Two papers from the same UCSF researchers look at the unfolded protein stress response in the endoplasmic reticulum. In one study, scientists found that when unfolded proteins accumulate in the ER, the transmembrane protein Ire1p, which can form splice isoforms of the messenger RNA for the vital stress-response protein Hac1p, oligomerizes. In the second, they show that on activation, Ire1 molecules form large, interacting clusters, to which unspliced HAC1 mRNA is recruited by means of a key conserved targeting element in the 3' untranslated region. "These ground-breaking studies have created both fertile territory for research into the regulation of mRNA localization and mRNA-mediated signaling,” says a related news story.
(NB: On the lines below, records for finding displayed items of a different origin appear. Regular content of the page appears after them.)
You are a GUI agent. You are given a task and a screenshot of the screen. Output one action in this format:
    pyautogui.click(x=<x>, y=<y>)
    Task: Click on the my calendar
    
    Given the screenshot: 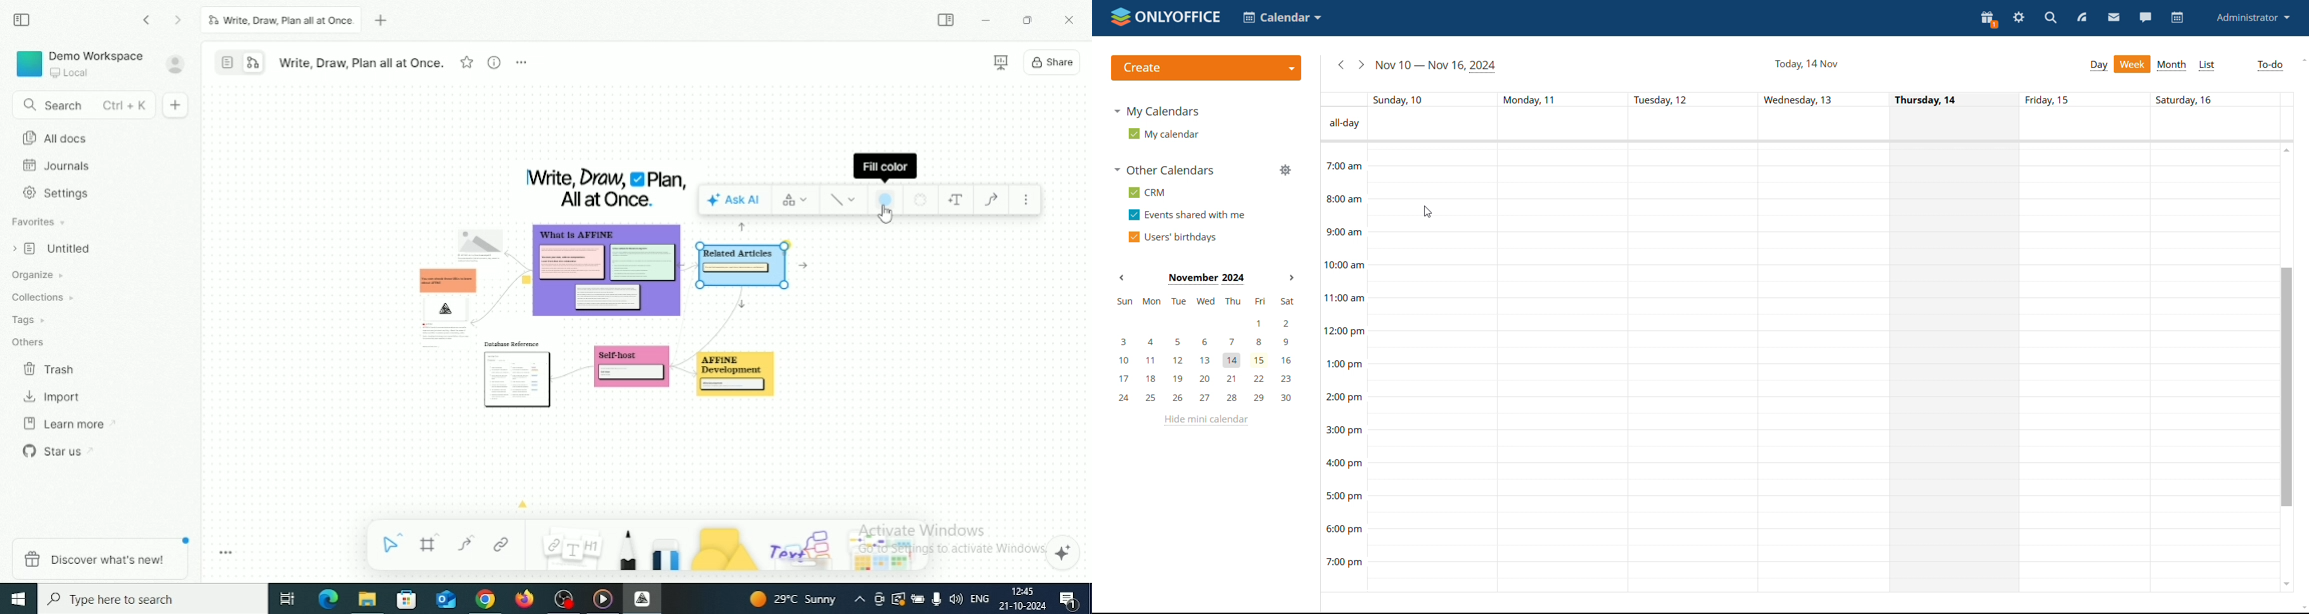 What is the action you would take?
    pyautogui.click(x=1162, y=134)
Scientists in Japan have showed that GTPase RHEB-1 can extend lifespan in C. elegans. RHEB-1 is required for intermittent fasting-induced longevity, whereas inhibition of RHEB-1 mimics caloric-restriction effects, they say. They also found that most of the up-regulated genes require RHEB-1 function to be induced, and that RHEB-1 and TOR signaling are required for the down-regulation of an insulin-like peptide.